Records shown START

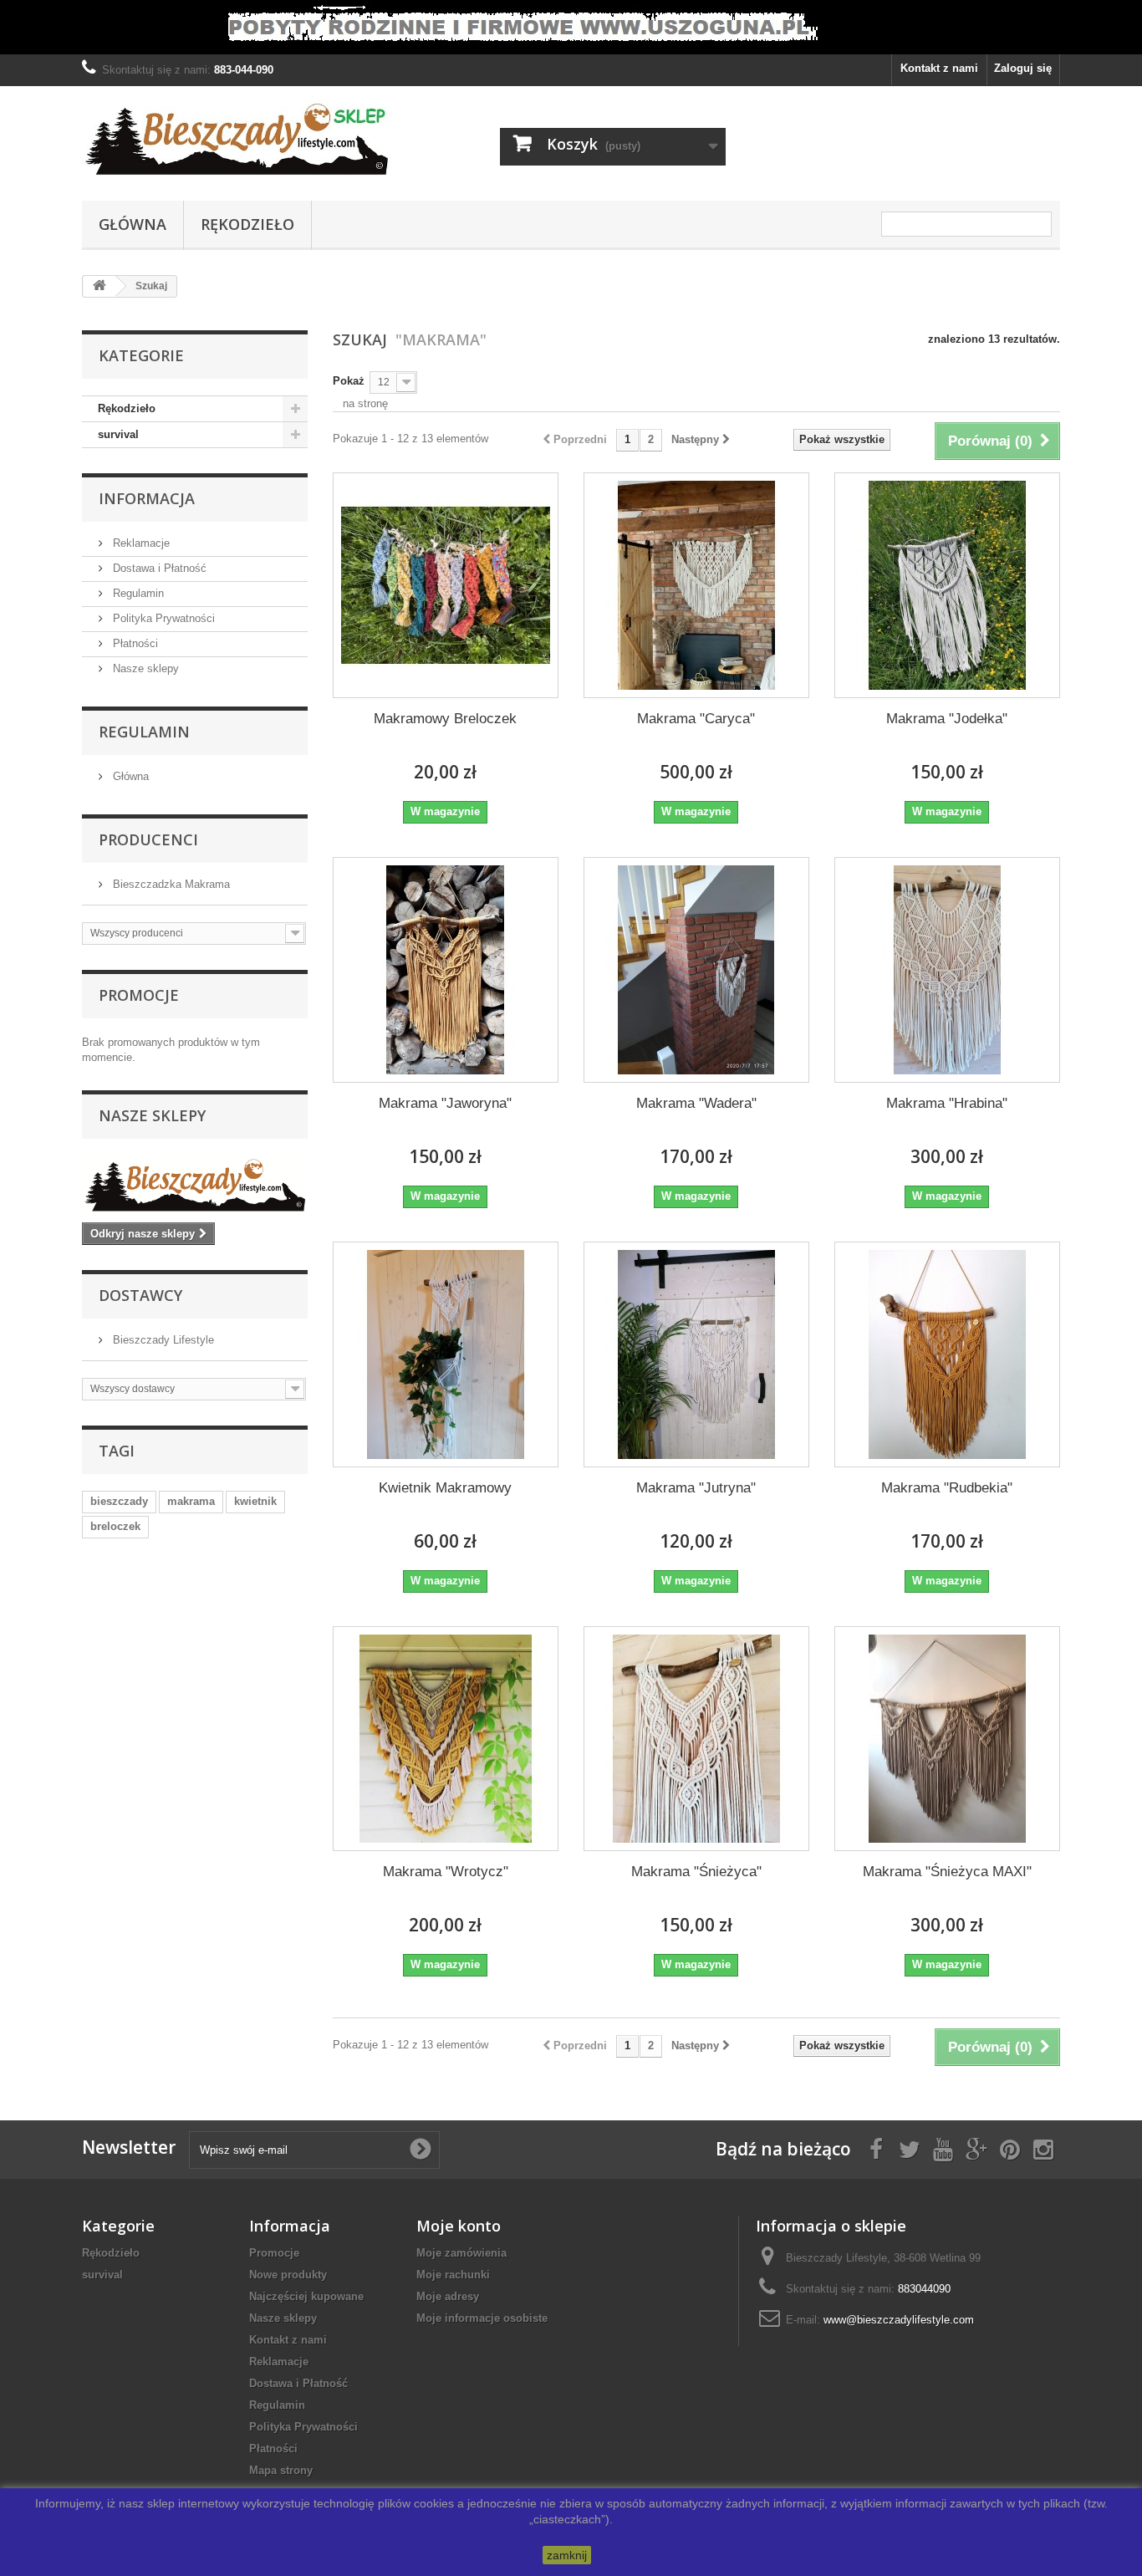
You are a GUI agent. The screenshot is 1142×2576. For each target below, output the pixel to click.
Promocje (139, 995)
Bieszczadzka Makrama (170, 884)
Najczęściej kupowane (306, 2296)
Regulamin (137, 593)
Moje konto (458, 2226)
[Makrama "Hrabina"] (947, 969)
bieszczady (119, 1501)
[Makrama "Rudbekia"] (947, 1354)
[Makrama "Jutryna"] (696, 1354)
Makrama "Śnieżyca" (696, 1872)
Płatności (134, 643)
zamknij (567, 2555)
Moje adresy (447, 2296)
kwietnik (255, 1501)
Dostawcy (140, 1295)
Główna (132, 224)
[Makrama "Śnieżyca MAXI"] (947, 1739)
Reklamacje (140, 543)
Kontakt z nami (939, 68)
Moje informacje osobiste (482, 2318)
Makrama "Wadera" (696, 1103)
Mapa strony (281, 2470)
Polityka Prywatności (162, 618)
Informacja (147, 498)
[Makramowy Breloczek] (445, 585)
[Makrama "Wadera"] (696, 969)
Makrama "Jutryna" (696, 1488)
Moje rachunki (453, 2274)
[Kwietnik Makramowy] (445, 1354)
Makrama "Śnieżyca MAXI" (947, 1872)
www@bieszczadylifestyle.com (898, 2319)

Records shown END
Records shown START

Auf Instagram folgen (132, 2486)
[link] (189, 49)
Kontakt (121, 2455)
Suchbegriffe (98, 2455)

Records shown END

# Prompt:
Locate and copy each line in the data above that includes the word "Śnieżyca".

# Exercise answer:
Makrama "Śnieżyca" (696, 1872)
[Makrama "Śnieżyca MAXI"] (947, 1739)
Makrama "Śnieżyca MAXI" (947, 1872)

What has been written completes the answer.